Parts of the exercise:
[A] Answer these questions about the article below on Hawke's Bay council rates, one per line:
(i) Which group held the forum?
(ii) How many councillors attended it?
(iii) Who recorded the event?
[B] Set down, word for word, everything in the article below from "Hawke’s Bay Fruitgrowers" down to "any HBRC staff.".

Provided passage:
+++

Have councils tried hard enough?

Hawke’s Bay Fruitgrowers recently held a forum to air members’ disgruntlement (my polite term) with the Regional Council’s rate increases. Four hardy councillors – Jerf van Beek, Will Foley, Jock Mackintosh and Xan Harding – attended to catch the brickbats, unassisted by any HBRC staff.

Political lesson #1: don’t offend in style when you must offend in substance. The mood in Twyford Hall … the bastards are hiding. Staff not showing up added insult to injury. 

BayBuzz videographer Patrick O’Sullivan recorded the event. See link to his report below for a flavour of the meeting.

Two clear themes emerged, one that cuts across all our councils from what I’m hearing, and one somewhat unique to HBRC (but related to all borrowing). Beginning with the first …

Cutting councils’ costs

Most ratepayers I encounter feel that councillors have not pressed nearly deeply enough into cost reductions to curb rate increases.

+++

Entries provided:
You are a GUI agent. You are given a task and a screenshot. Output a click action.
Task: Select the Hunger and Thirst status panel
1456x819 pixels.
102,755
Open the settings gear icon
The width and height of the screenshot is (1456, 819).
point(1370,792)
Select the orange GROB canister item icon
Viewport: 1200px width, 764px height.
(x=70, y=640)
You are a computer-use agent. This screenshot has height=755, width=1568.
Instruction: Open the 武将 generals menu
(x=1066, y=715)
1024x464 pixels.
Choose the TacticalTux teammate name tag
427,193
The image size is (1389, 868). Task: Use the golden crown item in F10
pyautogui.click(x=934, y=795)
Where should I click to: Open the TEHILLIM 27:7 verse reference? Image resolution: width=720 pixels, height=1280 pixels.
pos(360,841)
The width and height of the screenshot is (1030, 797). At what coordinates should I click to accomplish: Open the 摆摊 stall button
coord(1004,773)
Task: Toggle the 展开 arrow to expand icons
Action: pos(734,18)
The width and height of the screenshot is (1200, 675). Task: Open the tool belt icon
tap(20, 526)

+++

Solutions by task:
[A]
(i) Hawke's Bay Fruitgrowers
(ii) Four
(iii) BayBuzz videographer Patrick O'Sullivan

[B]
Hawke’s Bay Fruitgrowers recently held a forum to air members’ disgruntlement (my polite term) with the Regional Council’s rate increases. Four hardy councillors – Jerf van Beek, Will Foley, Jock Mackintosh and Xan Harding – attended to catch the brickbats, unassisted by any HBRC staff.